The most common data loss prevention techniques are:

– Encryption

– Cryptographic hashing

– Encoding

– Data fingerprinting (read, hash and store)

 

  1. Explain the threat, vulnerability, and risk?

Vulnerability is the gap or weakness in a security program that could be exploited to acquire unauthorized access to a company’s asset.

Threat is anything that can intentionally or accidentally exploit a vulnerability to damage or destroy an asset.

Risk is the potential of a threat to exploit a vulnerability and destroy or damage an asset. If a system is not secure enough and has the chances of data loss or damage, it’s under high risk.

 

  1. What are the different types of web server vulnerabilities?

Some of the web server vulnerabilities are:

– Misconfiguration

– Default Settings

– Bugs in Operating System or web server

 

5. What is SSL? Is it enough when it comes to encryption?

SSL is not hard data encryption. It is an identity verification technique to understand that the person one is conversing with is in fact who they say they are. SSL and TLS are used almost everywhere and by everyone, and because of this popularity, it faces the risk of being attacked via its implementation and its very known methodology (eg.: The Heartbleed bug). Additional security is required for data-in-transit and data-at-rest, as SSL can be easily stripped in certain circumstances. 

 

  1. Describe the 3 major first steps for securing your Linux server.

The three broad steps to secure a Linux Server are:

Auditing – A server audit is performed to find our obscure issues that can challenge the server security or stability. The system is scanned or audited for security issues using a tool called Lynis. Each category is separately scanned and a hardening index is subsequently provided to the auditor to take further actions. 

Hardening: Once the audit is complete, the system needs to be hardened based on the security level it requires. This process mainly involves taking the right steps against the security issues identified while auditing.

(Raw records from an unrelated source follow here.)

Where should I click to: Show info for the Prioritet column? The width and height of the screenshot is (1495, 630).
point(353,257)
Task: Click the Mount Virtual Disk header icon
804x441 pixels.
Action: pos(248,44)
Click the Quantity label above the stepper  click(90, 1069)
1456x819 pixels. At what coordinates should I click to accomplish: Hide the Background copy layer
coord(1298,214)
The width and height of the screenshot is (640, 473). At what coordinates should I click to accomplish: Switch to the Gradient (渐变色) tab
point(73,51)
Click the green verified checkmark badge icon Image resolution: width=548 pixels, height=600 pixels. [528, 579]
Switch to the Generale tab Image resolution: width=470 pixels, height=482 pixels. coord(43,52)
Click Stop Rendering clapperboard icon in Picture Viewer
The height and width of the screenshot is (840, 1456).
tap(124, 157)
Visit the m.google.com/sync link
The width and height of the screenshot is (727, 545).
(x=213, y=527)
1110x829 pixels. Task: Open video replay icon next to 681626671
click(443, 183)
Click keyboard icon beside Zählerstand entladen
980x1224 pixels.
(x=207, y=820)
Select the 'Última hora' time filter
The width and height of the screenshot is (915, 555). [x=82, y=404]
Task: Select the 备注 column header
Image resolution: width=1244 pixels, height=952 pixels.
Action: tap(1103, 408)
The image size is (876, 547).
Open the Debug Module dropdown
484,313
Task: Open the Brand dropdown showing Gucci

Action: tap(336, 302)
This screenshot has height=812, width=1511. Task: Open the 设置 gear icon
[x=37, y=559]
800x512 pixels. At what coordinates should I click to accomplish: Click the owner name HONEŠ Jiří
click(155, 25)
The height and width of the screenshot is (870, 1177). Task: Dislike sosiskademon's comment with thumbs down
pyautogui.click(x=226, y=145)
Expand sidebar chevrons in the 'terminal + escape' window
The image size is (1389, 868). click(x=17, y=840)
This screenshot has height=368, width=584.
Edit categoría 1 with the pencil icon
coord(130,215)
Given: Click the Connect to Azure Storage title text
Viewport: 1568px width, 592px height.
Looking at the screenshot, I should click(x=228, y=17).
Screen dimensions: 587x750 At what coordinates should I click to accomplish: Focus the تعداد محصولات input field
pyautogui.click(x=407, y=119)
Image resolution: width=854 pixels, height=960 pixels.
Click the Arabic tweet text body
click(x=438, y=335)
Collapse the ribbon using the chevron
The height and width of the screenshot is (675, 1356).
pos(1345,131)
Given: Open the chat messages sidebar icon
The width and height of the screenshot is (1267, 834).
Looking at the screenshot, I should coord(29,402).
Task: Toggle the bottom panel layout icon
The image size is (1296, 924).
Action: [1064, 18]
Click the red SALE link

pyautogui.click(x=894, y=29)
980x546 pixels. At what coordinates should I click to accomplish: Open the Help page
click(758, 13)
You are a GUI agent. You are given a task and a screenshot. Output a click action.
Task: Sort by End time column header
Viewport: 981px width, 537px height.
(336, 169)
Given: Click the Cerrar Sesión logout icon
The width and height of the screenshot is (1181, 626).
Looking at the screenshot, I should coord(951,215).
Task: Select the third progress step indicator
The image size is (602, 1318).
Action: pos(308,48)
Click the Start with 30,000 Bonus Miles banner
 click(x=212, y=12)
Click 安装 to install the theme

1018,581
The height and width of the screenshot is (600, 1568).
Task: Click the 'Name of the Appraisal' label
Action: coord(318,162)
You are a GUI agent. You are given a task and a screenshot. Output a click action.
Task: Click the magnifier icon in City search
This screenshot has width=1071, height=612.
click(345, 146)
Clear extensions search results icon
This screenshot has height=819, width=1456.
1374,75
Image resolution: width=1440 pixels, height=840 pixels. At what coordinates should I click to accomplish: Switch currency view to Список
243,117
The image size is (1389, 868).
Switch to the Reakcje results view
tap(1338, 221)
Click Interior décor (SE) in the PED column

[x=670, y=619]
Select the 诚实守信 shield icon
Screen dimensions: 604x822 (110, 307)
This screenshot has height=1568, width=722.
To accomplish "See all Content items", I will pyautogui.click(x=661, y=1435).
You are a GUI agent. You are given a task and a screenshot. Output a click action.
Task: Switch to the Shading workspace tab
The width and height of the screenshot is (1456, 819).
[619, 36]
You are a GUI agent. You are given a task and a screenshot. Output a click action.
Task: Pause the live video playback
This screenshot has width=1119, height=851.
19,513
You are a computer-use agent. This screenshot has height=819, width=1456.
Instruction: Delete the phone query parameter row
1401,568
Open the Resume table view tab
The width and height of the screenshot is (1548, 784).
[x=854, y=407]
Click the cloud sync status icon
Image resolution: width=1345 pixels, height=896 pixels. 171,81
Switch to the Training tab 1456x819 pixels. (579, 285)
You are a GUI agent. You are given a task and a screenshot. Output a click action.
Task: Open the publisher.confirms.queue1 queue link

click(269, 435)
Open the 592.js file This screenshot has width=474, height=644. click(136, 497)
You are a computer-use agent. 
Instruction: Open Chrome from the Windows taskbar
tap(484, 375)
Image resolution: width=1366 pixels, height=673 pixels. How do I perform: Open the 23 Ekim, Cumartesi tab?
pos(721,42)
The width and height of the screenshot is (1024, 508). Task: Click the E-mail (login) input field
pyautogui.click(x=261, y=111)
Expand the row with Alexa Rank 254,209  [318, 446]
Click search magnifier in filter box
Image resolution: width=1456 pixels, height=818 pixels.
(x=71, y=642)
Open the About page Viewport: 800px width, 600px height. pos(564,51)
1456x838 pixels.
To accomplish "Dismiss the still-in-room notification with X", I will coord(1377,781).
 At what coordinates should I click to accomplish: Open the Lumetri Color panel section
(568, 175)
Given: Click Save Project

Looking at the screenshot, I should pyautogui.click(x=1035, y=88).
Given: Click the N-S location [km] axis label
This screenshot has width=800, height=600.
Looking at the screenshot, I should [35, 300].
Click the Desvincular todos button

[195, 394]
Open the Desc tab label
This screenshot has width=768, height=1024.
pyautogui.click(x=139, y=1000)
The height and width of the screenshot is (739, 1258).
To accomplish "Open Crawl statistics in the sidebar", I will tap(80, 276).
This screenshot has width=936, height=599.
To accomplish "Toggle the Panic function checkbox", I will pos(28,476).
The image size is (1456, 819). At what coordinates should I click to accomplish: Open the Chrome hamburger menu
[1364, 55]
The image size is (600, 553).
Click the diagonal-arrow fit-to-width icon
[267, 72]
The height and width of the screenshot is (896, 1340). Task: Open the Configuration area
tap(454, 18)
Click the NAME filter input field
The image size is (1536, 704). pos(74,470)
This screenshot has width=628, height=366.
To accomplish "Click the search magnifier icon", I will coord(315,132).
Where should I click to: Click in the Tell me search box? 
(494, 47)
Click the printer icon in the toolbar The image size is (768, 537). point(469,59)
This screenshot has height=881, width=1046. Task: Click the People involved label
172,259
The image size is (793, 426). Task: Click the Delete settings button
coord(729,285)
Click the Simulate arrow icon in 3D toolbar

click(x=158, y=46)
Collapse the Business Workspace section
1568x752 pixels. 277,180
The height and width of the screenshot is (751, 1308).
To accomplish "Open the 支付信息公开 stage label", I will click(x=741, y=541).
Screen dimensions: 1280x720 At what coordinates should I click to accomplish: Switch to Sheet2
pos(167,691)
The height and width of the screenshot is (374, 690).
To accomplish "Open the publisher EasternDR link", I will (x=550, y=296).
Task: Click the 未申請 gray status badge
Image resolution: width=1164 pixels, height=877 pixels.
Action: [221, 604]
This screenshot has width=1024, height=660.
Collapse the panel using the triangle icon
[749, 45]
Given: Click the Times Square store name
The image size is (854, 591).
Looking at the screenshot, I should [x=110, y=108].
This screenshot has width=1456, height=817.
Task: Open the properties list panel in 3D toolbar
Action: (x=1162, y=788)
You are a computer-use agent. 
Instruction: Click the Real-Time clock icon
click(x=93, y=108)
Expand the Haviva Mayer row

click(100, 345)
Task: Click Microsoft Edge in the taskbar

Compliance: Sticking to the policy outline and the technical baseline is an important aspect of security to maintain a common standard for the same.

 

  1. What are the techniques used in preventing a brute force login attack?

There are three techniques to prevent Brute force login attack:

Account Lockout Policy: After a set number of failed attempts the account is locked out until the administrator unlocks it.

Progressive Delays: After three failed login attempts, the account will be locked for a certain time period. With each failed login attempt after this, the lock-out period will keep increasing, hence making it impractical for the automated tools to attempt forced login.

Challenge-response test: This is primarily to prevent automatic submissions on the login page. Tools like free reCaptcha can be used to ask the user to manually input some text or solve a simple problem to ensure that a user is an actual person. 

 

  1. What is Phishing and how can it be prevented?

Phishing is a social engineering attack intended to steal data from users. The data attacked is usually the login credentials, credit card numbers, and bank account details with an intention to deceit or scam users. The social engineer impersonates genuine web pages and asks for login and other details. 

Some of the ways to prevent phishing are: 

– Two-factor Authentication involving two identity confirmation methods

– Filters to flag high-risk e-mails

– Augmented password logins using identity cues

– Train your employees to beware of certain tell-tail e-mails, and on information sharing tactics

– Have a guard against Spam

 

  1. What is a CIA triad?

It is a standard for implementing Information Security and is common across various types of systems and/or across organizations.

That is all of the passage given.